Friday 2 May 2014

Time To Stop Slacking With A May TBR


Lately I’ve become really slack with my reading, spending most of the time that I set aside to chew through my unread books reading fanfic and unpublished books on Wattpad. As much as I love this, it isn’t helping me complete my Debut Author Challenge or to get 60 books read this year. So this is me making myself accountable for my reading. At the start of each month I’m going to be making a post like this with what books I plan to read during the month and my one TBR Jar pick, I’m going to try my best to read these but my base goal is to read at least 2 of the following plus some arcs through out the month.

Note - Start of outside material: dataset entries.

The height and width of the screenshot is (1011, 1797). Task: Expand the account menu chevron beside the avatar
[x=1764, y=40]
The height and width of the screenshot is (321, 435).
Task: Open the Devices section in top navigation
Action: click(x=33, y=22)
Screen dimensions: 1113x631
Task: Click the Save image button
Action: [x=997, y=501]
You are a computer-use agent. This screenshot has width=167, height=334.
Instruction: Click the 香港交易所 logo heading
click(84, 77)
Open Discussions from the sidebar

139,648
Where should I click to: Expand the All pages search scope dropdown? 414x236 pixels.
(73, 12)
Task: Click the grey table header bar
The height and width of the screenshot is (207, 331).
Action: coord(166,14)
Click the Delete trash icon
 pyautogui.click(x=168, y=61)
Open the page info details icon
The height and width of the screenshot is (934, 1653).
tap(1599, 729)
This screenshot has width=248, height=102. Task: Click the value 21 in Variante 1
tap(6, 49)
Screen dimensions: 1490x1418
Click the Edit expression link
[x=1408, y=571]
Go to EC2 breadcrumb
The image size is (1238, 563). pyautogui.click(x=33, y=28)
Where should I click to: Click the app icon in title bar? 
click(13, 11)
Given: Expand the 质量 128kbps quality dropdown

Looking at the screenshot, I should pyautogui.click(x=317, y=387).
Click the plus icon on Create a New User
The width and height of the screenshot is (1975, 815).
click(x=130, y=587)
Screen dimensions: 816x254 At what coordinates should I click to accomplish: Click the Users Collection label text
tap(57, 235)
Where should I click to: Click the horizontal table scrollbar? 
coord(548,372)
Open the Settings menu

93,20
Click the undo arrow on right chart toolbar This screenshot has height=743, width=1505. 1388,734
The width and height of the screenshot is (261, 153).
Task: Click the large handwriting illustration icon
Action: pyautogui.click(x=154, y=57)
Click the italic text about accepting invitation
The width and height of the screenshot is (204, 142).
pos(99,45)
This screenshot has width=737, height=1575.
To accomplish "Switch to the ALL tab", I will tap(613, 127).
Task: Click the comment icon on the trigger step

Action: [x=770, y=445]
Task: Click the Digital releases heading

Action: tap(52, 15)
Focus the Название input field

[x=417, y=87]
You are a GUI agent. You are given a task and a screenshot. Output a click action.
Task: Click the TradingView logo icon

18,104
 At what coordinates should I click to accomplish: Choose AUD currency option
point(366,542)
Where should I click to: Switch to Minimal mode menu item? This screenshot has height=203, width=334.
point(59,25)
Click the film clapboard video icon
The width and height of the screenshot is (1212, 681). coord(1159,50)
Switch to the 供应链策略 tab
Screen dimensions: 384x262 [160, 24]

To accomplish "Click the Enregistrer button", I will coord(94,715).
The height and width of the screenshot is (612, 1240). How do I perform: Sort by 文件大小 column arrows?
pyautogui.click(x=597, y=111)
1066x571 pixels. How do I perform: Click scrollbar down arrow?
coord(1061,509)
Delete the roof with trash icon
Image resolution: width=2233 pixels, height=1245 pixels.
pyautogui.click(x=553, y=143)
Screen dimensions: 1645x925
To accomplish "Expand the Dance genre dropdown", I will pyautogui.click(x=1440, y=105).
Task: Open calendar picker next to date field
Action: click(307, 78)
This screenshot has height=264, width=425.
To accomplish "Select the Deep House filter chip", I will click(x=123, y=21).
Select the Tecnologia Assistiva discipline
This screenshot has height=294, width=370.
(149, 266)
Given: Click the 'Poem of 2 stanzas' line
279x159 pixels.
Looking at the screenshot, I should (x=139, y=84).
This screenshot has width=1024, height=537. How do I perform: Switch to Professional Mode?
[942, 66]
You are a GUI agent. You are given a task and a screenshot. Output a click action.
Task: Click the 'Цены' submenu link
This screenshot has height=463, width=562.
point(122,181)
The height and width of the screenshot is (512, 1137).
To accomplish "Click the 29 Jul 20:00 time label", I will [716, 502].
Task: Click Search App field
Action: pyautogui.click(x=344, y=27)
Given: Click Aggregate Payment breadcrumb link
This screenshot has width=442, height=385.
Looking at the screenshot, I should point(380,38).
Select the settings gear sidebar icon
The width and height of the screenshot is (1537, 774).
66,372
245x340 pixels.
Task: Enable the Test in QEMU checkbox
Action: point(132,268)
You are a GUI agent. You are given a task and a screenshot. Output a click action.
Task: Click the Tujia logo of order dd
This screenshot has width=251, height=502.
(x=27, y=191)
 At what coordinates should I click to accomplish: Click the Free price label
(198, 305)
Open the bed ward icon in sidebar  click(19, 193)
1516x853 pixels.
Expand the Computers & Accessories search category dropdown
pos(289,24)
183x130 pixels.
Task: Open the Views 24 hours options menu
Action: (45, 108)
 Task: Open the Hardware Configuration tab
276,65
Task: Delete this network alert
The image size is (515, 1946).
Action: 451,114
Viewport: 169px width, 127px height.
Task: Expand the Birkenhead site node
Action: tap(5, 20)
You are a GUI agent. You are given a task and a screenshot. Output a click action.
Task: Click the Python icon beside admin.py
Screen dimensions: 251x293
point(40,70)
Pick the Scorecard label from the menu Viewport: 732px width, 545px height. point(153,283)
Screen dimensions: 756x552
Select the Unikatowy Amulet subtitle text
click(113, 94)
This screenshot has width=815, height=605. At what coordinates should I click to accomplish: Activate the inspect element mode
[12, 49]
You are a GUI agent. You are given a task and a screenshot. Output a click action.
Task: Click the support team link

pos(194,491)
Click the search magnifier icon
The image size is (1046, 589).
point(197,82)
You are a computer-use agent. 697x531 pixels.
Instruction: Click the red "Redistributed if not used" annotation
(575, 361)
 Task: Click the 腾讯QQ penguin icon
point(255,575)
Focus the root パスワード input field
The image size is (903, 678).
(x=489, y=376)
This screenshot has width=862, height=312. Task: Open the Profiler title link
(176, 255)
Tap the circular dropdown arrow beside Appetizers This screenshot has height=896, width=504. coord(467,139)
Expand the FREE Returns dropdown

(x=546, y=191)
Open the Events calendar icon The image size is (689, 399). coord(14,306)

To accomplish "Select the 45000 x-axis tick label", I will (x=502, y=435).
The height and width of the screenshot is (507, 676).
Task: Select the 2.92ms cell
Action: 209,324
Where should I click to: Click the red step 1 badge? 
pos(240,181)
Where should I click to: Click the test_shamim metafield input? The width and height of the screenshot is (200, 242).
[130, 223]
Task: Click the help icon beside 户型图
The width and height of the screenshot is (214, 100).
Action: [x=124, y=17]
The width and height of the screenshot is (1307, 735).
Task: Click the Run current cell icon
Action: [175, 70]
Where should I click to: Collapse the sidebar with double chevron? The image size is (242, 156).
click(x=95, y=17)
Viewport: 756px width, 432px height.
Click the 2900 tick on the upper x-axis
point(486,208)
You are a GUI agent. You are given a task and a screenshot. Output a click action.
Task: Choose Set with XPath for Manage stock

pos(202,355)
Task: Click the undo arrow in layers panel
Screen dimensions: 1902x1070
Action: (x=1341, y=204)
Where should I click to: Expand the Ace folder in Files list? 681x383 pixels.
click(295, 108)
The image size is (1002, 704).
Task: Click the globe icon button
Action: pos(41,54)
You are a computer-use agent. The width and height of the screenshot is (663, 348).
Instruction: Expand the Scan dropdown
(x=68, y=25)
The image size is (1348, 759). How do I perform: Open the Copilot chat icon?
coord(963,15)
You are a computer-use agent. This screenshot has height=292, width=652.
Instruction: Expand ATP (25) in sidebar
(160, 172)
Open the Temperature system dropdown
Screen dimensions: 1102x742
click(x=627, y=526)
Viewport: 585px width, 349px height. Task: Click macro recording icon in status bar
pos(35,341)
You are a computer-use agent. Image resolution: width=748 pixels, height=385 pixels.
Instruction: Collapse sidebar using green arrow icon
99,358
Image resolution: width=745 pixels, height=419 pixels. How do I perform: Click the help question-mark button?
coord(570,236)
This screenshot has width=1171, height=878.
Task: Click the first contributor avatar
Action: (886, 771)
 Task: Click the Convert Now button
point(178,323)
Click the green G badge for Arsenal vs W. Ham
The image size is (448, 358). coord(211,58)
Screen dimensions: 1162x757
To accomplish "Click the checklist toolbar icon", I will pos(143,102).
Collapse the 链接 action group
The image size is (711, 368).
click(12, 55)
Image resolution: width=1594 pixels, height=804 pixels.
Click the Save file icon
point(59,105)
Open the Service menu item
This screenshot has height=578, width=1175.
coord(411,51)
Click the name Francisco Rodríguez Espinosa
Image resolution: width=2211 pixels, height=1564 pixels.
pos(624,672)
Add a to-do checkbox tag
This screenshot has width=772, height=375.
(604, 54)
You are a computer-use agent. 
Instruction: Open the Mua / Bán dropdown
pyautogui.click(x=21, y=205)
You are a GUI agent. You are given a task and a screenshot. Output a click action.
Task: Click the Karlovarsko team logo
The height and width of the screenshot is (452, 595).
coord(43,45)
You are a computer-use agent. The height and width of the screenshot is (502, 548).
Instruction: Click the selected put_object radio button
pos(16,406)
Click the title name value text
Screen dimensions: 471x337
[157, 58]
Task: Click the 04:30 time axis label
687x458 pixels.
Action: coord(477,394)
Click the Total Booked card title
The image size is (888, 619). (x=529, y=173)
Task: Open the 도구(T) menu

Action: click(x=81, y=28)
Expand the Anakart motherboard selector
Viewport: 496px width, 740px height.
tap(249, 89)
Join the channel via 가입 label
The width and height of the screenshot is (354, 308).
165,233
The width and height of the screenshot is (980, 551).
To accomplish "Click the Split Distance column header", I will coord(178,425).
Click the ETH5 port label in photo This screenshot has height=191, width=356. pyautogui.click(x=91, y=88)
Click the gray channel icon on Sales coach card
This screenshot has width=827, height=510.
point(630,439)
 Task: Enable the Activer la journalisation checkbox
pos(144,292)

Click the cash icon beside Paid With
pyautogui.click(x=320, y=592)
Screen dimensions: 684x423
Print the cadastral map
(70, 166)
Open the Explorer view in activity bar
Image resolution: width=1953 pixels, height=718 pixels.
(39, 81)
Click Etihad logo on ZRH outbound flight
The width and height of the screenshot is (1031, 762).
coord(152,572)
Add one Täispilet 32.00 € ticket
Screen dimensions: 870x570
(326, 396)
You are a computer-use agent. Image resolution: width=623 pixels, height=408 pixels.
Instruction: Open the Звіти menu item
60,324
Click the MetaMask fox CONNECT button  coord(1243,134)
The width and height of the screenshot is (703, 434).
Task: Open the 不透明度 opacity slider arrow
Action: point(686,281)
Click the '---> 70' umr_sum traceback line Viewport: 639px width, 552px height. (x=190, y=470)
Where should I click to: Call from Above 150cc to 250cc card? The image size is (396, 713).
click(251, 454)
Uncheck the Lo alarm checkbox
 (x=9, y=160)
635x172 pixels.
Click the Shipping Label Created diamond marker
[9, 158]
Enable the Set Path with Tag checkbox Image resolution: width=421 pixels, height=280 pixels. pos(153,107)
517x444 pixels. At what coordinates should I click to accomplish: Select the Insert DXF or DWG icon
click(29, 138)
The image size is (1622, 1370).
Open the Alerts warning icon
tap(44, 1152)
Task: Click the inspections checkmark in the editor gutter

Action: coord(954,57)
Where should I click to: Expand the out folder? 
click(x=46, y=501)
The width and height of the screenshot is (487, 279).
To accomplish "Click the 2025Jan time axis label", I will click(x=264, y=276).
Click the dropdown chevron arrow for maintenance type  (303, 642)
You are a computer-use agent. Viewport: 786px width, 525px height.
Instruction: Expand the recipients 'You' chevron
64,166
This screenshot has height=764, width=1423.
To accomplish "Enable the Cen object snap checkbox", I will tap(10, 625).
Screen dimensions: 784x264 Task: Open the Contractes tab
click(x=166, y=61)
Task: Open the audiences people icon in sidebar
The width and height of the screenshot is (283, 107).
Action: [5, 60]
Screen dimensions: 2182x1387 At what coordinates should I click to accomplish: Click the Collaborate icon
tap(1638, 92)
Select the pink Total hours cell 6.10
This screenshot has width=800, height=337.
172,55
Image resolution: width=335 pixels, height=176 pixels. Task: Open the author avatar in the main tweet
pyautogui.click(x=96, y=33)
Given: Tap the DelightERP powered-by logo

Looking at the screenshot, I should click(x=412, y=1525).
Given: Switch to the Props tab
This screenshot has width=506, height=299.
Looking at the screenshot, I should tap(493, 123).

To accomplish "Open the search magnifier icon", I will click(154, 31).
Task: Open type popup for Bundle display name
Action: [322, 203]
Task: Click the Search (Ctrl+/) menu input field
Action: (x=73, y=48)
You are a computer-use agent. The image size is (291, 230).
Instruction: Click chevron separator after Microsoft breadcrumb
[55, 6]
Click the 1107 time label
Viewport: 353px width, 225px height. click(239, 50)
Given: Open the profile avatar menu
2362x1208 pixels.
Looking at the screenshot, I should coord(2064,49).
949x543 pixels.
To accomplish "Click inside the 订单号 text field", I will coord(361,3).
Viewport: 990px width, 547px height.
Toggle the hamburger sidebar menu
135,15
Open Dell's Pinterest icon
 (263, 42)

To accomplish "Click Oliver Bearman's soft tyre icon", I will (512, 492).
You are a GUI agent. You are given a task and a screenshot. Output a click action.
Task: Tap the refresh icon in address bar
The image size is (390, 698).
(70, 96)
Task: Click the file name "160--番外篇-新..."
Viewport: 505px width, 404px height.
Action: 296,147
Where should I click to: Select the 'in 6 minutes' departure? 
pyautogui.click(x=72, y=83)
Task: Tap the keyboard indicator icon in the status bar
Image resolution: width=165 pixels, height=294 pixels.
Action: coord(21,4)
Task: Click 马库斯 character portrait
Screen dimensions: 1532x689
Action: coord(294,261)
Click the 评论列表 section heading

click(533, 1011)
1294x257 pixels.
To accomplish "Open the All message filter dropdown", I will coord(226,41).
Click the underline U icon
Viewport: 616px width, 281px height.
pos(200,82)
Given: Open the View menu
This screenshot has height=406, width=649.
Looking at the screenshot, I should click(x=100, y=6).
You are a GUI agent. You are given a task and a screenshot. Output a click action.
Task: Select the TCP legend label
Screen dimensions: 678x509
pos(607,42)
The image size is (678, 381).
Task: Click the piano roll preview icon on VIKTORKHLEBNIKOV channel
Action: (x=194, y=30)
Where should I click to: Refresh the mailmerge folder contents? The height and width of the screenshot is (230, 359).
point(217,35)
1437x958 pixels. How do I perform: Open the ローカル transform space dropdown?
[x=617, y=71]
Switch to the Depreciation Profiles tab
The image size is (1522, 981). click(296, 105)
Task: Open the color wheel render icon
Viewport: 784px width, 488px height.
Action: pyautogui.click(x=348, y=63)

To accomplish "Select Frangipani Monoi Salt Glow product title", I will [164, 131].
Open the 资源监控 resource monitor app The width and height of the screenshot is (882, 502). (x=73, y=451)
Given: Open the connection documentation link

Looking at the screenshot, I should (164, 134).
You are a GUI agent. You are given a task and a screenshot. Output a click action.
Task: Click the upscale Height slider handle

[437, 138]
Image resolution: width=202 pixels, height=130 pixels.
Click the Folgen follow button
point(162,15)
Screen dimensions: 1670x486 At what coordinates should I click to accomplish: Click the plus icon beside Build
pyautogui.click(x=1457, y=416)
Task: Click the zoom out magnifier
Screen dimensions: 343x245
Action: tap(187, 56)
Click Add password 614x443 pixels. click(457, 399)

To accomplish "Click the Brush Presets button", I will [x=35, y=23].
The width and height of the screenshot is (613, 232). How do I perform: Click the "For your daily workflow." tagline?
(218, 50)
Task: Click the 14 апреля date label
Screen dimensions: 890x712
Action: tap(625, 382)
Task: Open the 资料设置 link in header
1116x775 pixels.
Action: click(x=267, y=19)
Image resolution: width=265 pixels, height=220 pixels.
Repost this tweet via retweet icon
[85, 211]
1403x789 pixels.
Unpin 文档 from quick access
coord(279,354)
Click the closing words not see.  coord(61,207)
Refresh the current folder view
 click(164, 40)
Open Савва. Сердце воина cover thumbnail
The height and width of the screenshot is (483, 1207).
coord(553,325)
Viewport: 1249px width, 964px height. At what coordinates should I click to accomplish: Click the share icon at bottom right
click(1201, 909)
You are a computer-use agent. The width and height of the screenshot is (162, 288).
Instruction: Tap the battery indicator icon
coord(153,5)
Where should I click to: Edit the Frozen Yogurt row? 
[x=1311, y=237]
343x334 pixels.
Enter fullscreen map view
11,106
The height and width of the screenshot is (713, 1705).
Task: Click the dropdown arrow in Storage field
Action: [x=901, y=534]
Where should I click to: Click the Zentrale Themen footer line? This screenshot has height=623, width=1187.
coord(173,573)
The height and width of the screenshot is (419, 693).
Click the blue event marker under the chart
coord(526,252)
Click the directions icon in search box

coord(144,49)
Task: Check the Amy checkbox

Summer on the Short Bus - Bethany Crandell
Spoiled, Versace-clad Cricket Montgomery has seventeen years of pampering under her belt. So when her father decides to ship her off to a summer camp for disabled teens to help her learn some accountability, Cricket resigns herself to three weeks of handicapped hell.
Her sentence takes a bearable turn as she discovers the humor and likeability of the campers and grows close to fellow counselors. Now, if she can just convince a certain Zac Efron look-alike with amazing blue eyes that she finally realizes there's life after Gucci, this summer could turn out to be the best she's ever had.

Side Effects May Vary - Julie Murphy
What if you’d been living your life as if you were dying—only to find out that you had your whole future ahead of you?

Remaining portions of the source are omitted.